The Effect of Immune Selection on the Structure of the Meningococcal Opa Protein Repertoire

Abstract

The opa genes of the Gram negative bacterium Neisseria meningitidis encode Opacity-associated outer membrane proteins whose role is to promote adhesion to the human host tissue during colonisation and invasion. Each meningococcus contains 3–4 opa loci, each of which may be occupied by one of a large number of alleles. We analysed the Opa repertoire structure in a large, well-characterised collection of asymptomatically carried meningococci. Our data show an association between Opa repertoire and meningococcal lineages similar to that observed previously for meningococci isolated from cases of invasive disease. Furthermore, these Opa repertoires exhibit discrete, non-overlapping structure at a population level, and yet low within-repertoire diversity. These data are consistent with the predictions of a mathematical model of strong immune selection upon a system where identical alleles may occupy different loci. Neisseria meningitidis is a globally important pathogen that causes 2,000–3,000 cases of invasive meningococcal disease annually in the United Kingdom. The meningococcal Opa proteins are important in mediating adhesion to and invasion of human tissues, and are important for evasion of the host immune response. They are encoded by a repertoire of 3–4 genomic loci in each meningococcus and exhibit high levels of sequence diversity. Here we analyzed the Opa repertoires of a large, well-characterised, asymptomatically carried meningococcal isolate collection. We found that the Opa repertoires were specific to individual meningococcal genotypes, similar to that observed in isolates from cases of invasive disease.
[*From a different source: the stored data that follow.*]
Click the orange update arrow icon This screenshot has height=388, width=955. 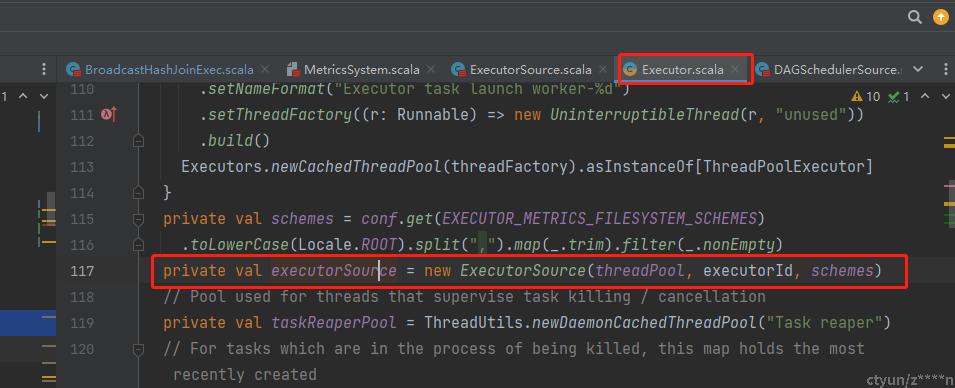coord(940,17)
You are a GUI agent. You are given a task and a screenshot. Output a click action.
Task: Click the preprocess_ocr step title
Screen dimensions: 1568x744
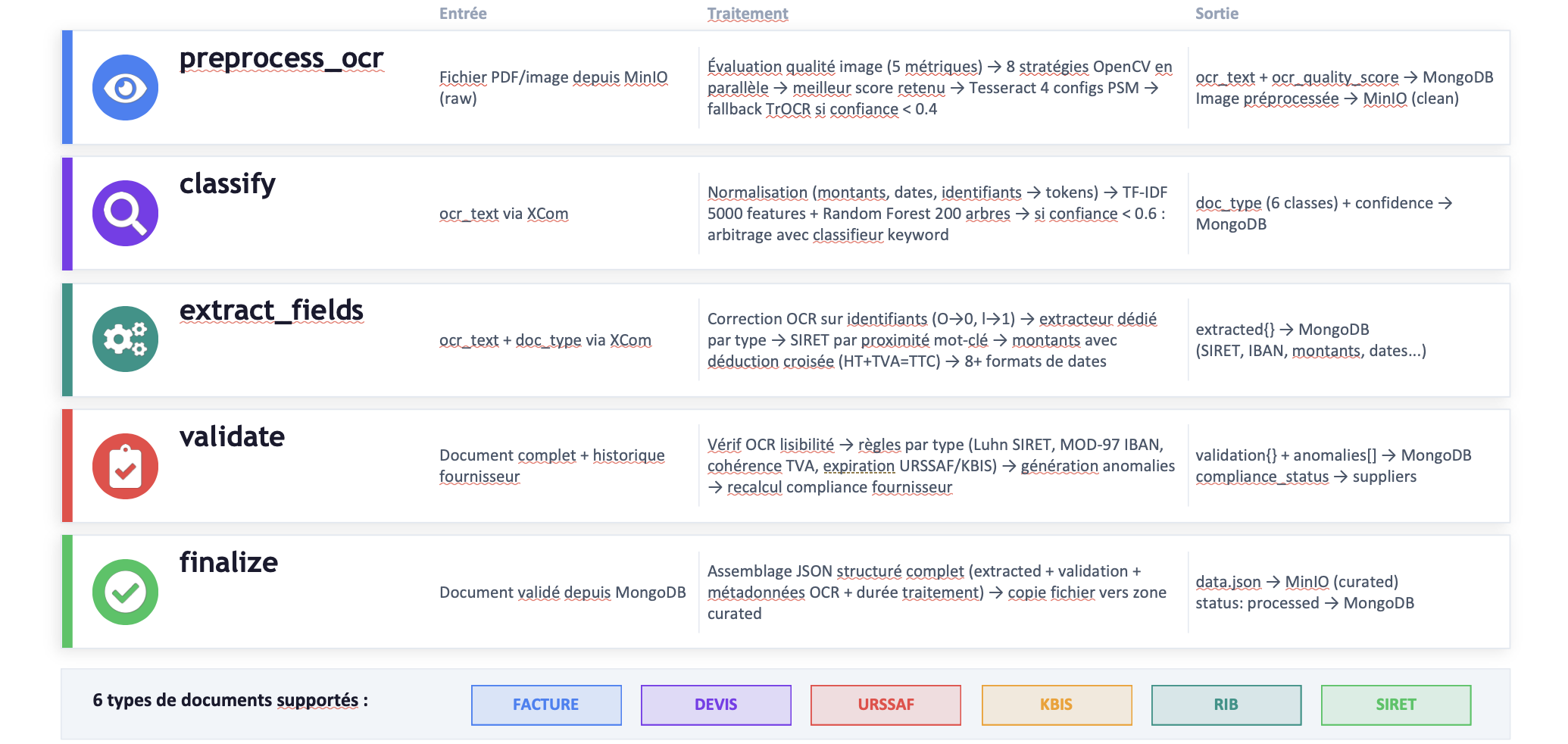click(281, 58)
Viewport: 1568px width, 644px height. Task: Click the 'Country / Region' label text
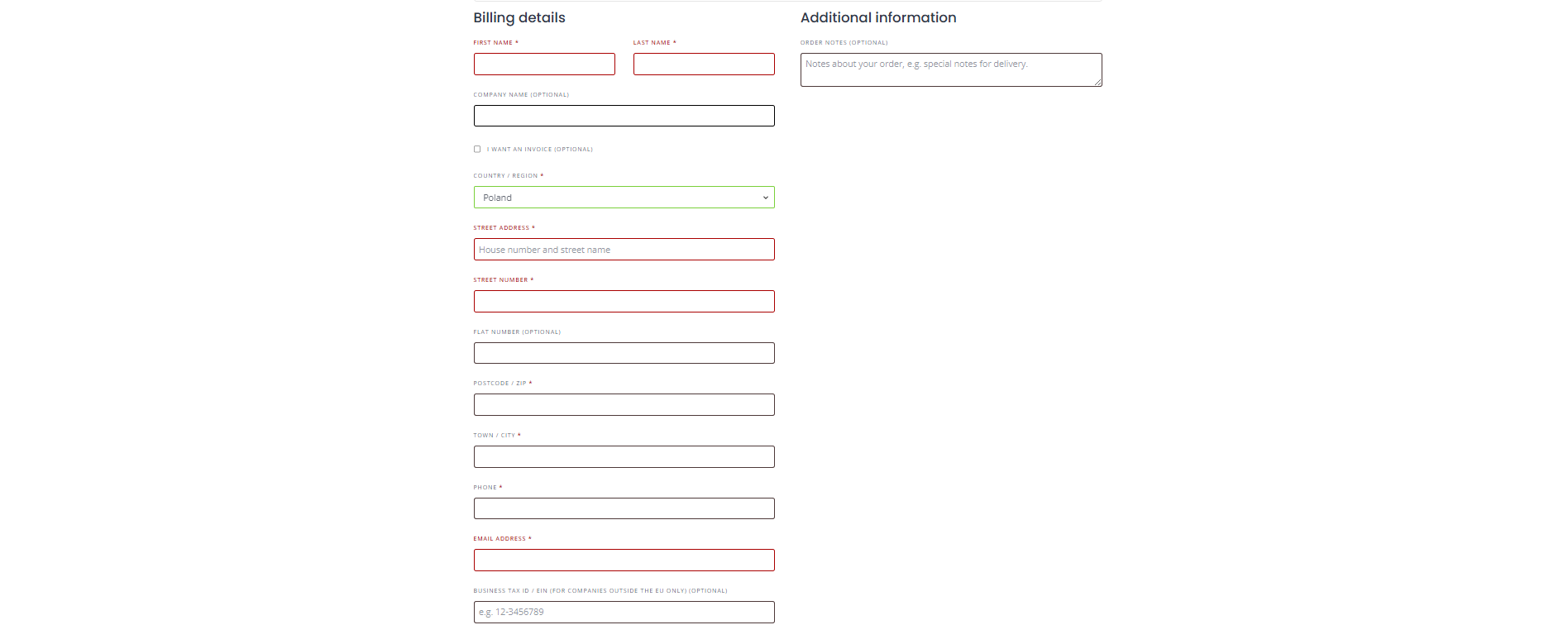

These repertoires exhibited discrete, non-overlapping structure at a population level, and yet low within-repertoire diversity. These data were consistent with the predictions of a mathematical model of strong immune selection, suggesting that the collective immune response of the host population shapes the antigenic diversity of the meningococcal Opa repertoire. This study provides new insights into Opa-mediated meningococcal pathogenesis and the effect of host population immunity on the biodiversity and population structure of bacterial pathogens. These data may also have implications for the design of new meningococcal vaccines based on surface proteins.